2. Materials and methods

2.1. Materials and chemicals

Raw material of P. notoginseng was collected from Yunnan Province of China. No specific permissions were required for the described field studies. The locations are neither privately owned nor protected by the Chinese government. No endangered or protected species were sampled. Reference substances of notoginsenoside R1, ginsenoside Rg1, ginsenoside Re, ginsenoside Rb1, and ginsenoside Rd were purchased from Shanghai Winherb Medical Technology Co., Ltd (Shanghai, China). Analytical grade ethanol was purchased from Shanghai Lingfeng Chemical Reagents Co., Ltd (Shanghai, China). Analytical grade methanol was purchased from Sinophram Chemical Reagent Co., Ltd. HPLC-grade acetonitrile was purchased from Merck (Darmstadt, Germany). HPLC-grade formic acid was purchased from Tedia Company (Fairfield, USA). Deionized water was produced from Milli-Q academic water purification system (Milford, MA, USA). HPD-100 resin was purchased from Cangzhou Bon Adsorber Technology Co., Ltd. Thrombin was purchase from Beijing Solarbio Science & Technology Co., Ltd. Thrombin generation chromogenic substrate (T3068) was purchase from Sigma-Aldrich (Buchs, Switzerland). β-Ala-Gly-Arg-p-nitroaniline was purchased from Merck (Darmstadt, Germany).

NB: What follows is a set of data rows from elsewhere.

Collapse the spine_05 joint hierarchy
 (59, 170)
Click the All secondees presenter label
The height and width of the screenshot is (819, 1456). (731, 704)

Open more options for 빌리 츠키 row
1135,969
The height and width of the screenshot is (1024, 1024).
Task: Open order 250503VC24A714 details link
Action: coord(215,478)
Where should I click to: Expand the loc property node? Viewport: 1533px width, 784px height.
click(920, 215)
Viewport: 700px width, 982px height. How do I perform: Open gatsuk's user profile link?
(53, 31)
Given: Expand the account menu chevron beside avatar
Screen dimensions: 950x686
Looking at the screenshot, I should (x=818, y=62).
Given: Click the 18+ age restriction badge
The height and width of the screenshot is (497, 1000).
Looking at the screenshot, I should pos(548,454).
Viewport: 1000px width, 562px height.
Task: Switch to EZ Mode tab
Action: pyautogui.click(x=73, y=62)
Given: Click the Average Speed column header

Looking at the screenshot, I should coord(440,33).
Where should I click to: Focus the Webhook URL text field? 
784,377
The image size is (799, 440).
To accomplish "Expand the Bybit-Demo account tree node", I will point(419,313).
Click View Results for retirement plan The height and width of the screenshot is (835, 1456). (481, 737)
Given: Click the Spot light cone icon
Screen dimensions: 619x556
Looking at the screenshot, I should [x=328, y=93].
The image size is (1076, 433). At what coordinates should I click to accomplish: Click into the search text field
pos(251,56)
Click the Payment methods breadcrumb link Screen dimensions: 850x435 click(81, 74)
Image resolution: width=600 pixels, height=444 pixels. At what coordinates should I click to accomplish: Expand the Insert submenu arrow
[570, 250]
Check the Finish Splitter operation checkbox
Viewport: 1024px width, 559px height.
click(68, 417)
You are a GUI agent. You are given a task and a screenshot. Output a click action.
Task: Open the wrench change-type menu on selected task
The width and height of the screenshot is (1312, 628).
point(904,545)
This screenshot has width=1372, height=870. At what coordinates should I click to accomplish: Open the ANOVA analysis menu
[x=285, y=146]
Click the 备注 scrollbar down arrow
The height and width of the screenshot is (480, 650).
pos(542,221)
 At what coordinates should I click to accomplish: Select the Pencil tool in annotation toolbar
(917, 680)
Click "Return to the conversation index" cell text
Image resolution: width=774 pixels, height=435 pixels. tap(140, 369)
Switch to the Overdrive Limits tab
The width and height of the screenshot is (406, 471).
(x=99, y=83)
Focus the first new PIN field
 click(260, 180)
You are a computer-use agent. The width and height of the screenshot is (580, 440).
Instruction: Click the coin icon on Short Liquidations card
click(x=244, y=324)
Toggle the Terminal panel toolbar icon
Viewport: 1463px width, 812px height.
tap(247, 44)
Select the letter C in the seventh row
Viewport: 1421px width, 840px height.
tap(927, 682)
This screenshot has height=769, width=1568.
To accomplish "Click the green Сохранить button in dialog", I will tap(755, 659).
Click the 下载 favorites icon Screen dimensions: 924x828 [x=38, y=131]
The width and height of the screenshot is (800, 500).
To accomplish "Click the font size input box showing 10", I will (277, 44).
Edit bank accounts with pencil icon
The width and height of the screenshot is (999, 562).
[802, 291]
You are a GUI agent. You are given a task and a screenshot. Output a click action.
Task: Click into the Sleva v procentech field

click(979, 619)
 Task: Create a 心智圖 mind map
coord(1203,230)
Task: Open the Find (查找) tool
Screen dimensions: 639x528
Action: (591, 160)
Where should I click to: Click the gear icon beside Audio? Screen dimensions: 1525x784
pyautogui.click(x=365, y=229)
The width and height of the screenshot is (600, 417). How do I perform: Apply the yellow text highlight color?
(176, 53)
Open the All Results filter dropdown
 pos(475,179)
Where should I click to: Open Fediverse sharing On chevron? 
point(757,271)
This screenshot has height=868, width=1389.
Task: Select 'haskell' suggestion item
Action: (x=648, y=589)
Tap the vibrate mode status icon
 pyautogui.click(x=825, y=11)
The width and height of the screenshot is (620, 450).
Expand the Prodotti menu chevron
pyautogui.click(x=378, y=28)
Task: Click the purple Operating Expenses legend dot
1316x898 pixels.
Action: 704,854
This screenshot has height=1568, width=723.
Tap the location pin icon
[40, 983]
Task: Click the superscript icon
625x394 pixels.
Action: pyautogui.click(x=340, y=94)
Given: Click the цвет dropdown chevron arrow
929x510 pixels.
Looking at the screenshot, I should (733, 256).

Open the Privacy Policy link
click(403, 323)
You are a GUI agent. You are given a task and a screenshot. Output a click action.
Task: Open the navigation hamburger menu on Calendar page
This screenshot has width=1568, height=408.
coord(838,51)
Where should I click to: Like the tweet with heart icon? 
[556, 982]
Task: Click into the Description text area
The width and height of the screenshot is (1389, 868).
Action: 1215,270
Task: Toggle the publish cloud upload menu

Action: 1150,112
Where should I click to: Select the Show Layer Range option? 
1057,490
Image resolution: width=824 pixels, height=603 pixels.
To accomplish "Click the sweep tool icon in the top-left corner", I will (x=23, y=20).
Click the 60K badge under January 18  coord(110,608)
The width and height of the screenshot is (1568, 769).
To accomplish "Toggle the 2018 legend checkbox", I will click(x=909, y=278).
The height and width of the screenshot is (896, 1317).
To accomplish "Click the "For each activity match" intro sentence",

2.2. Preparation of P. notoginseng saponins

The roots of P. notoginseng were pulverized to obtain decoction pieces, which was the material to prepare NTS. P. notoginseng decoction pieces (100 g) were extracted with 600 mL of 90% (volume percent) ethanol solution twice. The first extraction was heated to reflux at 85 °C. The reflux extraction time was 10 h. The second extraction was carried out under the same conditions except that the reflux time was 6 h. The two ethanol extracts were filtered and combined. The combined extracts were evaporated to obtain concentrates.

In the water precipitation process, water was added to the concentrates, and the mixture was stirred at a constant speed for 10 min using a magnetic stirrer (85–1, Hangzhou Instrument Motor Co., Ltd.). Then the mixture was settled for 1 h. An aqueous solution was obtained by filtration.

A certain amount of HPD-100 microporous adsorption resin was loaded on the column. The column internal diameter was 6 cm, and the bed volume (BV) was 720 cm3. The aqueous solution was pumped into the column through the peristaltic pump (YZ-15, Changzhou VCL Fluid Technology Co., Ltd.) at a flow rate of 1.0 BV/h. After the sample was loaded, water was pumped at a flow rate of 1.0 BV/hr into the column. After being washed, the column was eluted with 60% (volume percent) ethanol solution at a flow rate of 1.0 BV/h. The eluate of the first 30 min was discarded. After that, eluate was collected for 120 min. After the eluate was collected, the resin was regenerated with 90% (volume percent) ethanol solution at a flow rate of 1.5 BV/h for 80 min. The column was then washed with water at 2 BV/h for 1.5 h before the next use.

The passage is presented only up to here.